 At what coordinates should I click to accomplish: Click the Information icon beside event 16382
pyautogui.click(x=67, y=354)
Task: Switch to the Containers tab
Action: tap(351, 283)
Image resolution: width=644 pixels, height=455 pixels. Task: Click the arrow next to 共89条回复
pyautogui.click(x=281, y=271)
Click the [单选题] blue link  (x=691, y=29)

- - - - -

- **What is being asked**: Return the material in full, restating each entry word for word.

- **Response**:
 At what coordinates should I click to accomplish: Click the Information icon beside event 16382
pyautogui.click(x=67, y=354)
Task: Switch to the Containers tab
Action: tap(351, 283)
Image resolution: width=644 pixels, height=455 pixels. Task: Click the arrow next to 共89条回复
pyautogui.click(x=281, y=271)
Click the [单选题] blue link  (x=691, y=29)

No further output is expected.